Year of meteors

Laura Veirs

par Jérôme Florio le 23/09/2005

Note: 8.0    
Morceaux qui Tuent
Spelunking
Rialto


Pour ceux qui, comme moi, étaient tombés sous le charme de la jeune américaine de Seattle avec les fleurs hivernales de "Carbon Glacier" (2004), ce nouveau "Year of meteors" laissait poindre, avant même sa sortie, une petite pointe d'angoisse.

Laura Veirs et son label (distribué par une major) ont préparé plus professionnellement le terrain. Dans ses interviews promo, Veirs se plait à répéter que "Year of meteors" est un disque de groupe, enregistré dans la foulée de ses tournées avec ses excellents musiciens The Tortured Souls : Karl Blau, Steve Moore, plus Tucker Martine qui la produit depuis ses débuts. Alors pourquoi poser seule en pochette du disque (d'un air de tranquille assurance, les cheveux agités par un vent mystérieux) ? Est-ce une volonté d'être enfin identifiable, repérable sur le marché ? Car jusqu'à présent, sa musique se passait très bien d'image, en laissant la liberté à l'auditeur d'habiter comme bon lui semble des paysages qu'elle évoquait avec sensibilité. Elle a aussi pris soin de bien lister les thèmes abordés dans ses nouvelles chansons - le mode d'emploi est fourni...

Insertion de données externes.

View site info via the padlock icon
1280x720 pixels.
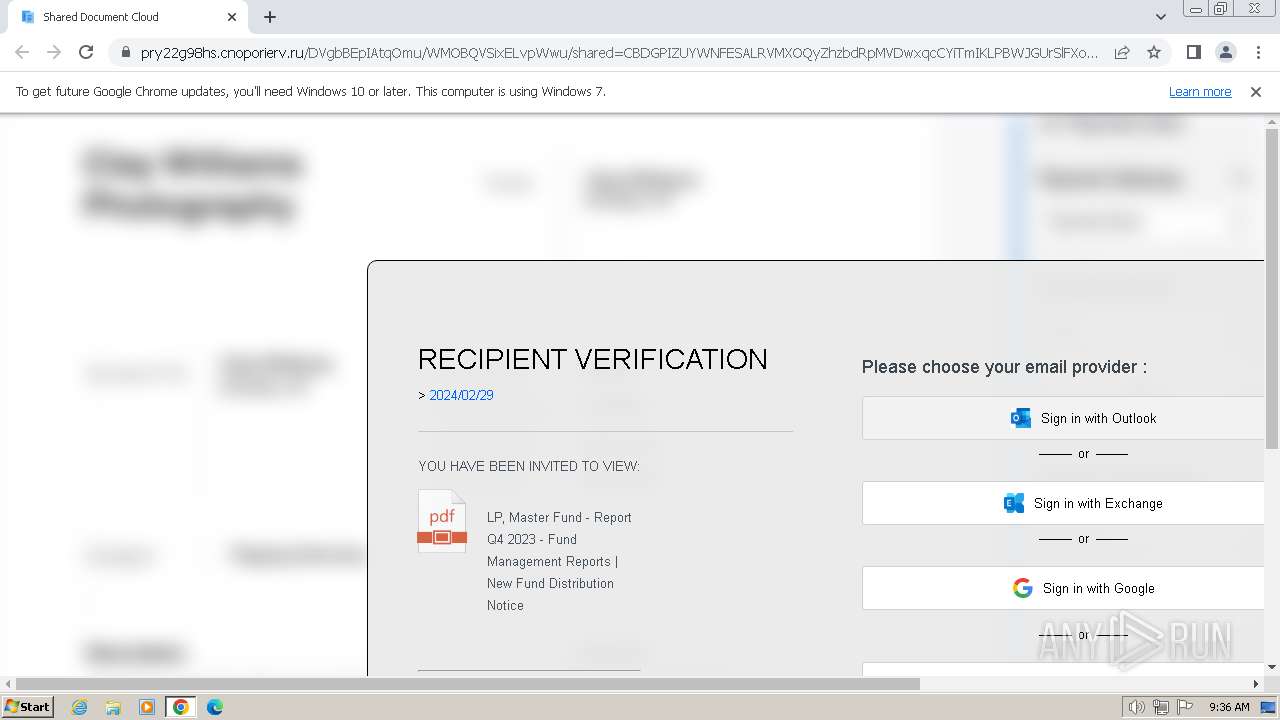126,52
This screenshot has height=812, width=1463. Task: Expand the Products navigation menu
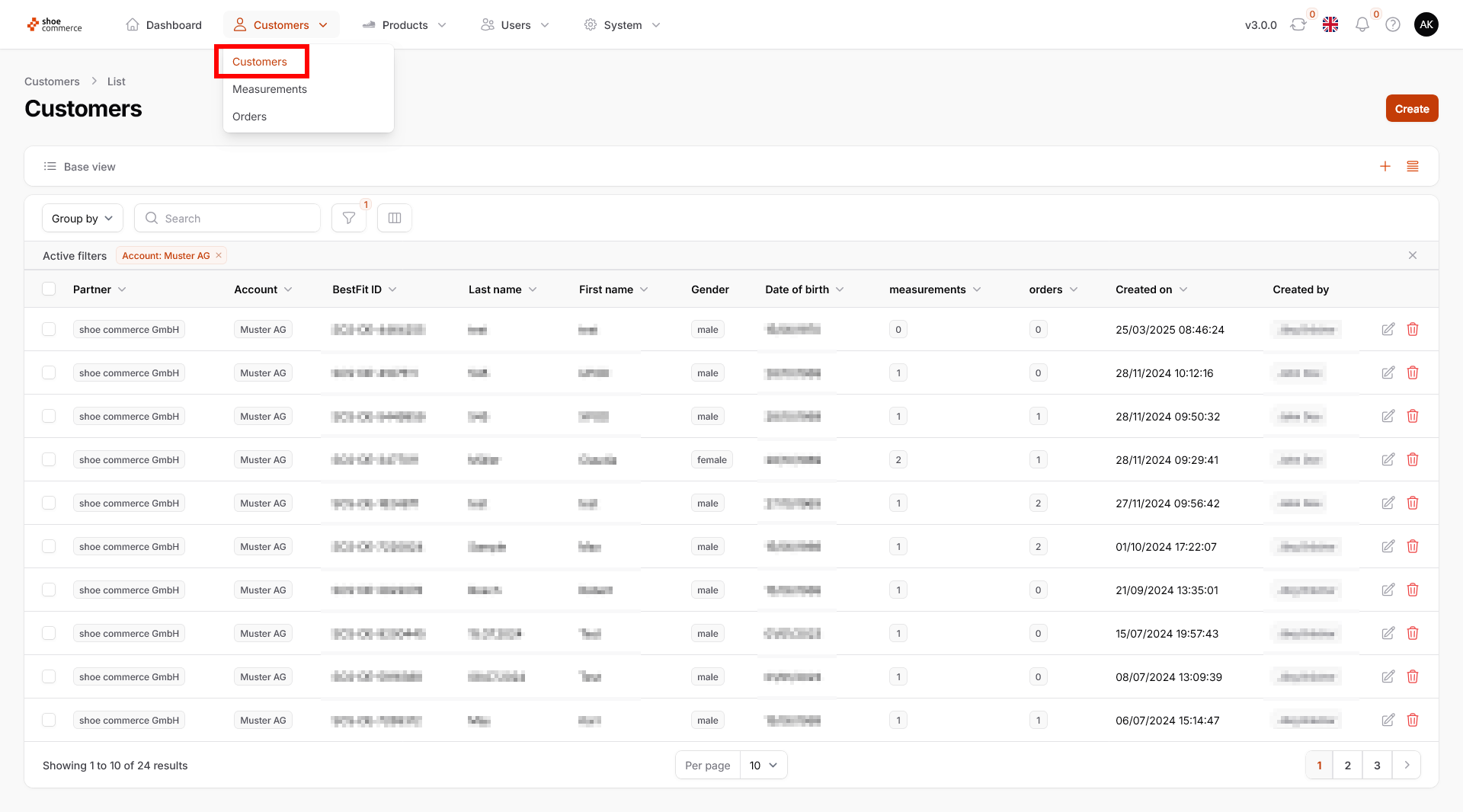405,25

"Year of meteors" décontenancera ceux qui considèrent que le chemin vers le dépouillement est un signe irréfutable de maturité artistique : à l'austérité intemporelle de "Carbon glacier" s'oppose le chatoiement de saison de ce nouveau disque, où l'on entend de la batterie, des guitares électriques, des claviers. C'est peut-être un pas en arrière, vers "Troubled by the fire" (2003), mais dans une autre direction : Laura Veirs n'a pas besoin de revenir sur ses traces de pas pour trouver son chemin.

"Fire snakes" est une ouverture réussie, avec sa rythmique électronique qui pulse discrètement comme un coeur qui bat, et sa fin qui s'étire en lambeaux de violoncelle arrangés par Eyvind Kang. Cet habitué des lieux pose avec naturel ses interventions sur trois titres : jamais forcées, elles vibrent et respirent (la ligne de violoncelle qui redouble le chant sur "Parisian dream"). Laura Veirs traverse sans efforts des reliefs plus variés que ceux de "Carbon glacier", mais atteint plus rarement les mêmes sommets - c'est davantage les montagnes russes. Après une paire mineure ("Galaxies" au refrain faiblard avec son gimmick de synthé, un "Secret someones" meilleur mais qui doit tout au groupe, et qui se noie un peu sur la fin), une tierce majeure : dans sa plus grande simplicité, l'écriture de Veirs se maintient à un haut niveau et permet de reprendre de l'altitude ("Magnetized"). On approche de très près d'un climax avec "Rialto" : un titre épanoui et zen qui verse dans une douce euphorie (des claquements de mains !), avec sa marée montante de guitares. Ce titre montre ce qu'elle et son groupe peuvent offrir de meilleur ensemble. L'eau un peu trop plate de "Cool water" refait chuter la pression, qui remonte ensuite assez haut avec la lyrique "Spelunking" et l'énervée "Black gold blues" aux guitares déchirées.

Les textes associent encore plus étroitement l'homme et la nature, les fluides corporels et les minéraux, l'immensité de l'espace : un tiraillement permanent entre l'infiniment grand et l'infiniment petit qui fait le sel de l'écriture de Laura Veirs. Elle semble se trouver à un point de condensation où il lui faudra choisir entre redevenir terrestre ou s'évanouir dans l'atmosphère, se dissoudre dans les éléments (comme le suggère "Lake swimming"). En bout de parcours, planquée après une plage de silence, une dernière chanson (en fait enregistrée sur un répondeur téléphonique) semble captée d'un lointain satellite. "Year of meteors" fera un passage agréable sur notre platine, scintillant – et bref - comme une étoile filante : confiants en son retour comme pour la comète de Halley, on espère que Laura Veirs ne s'éloignera pas avantage.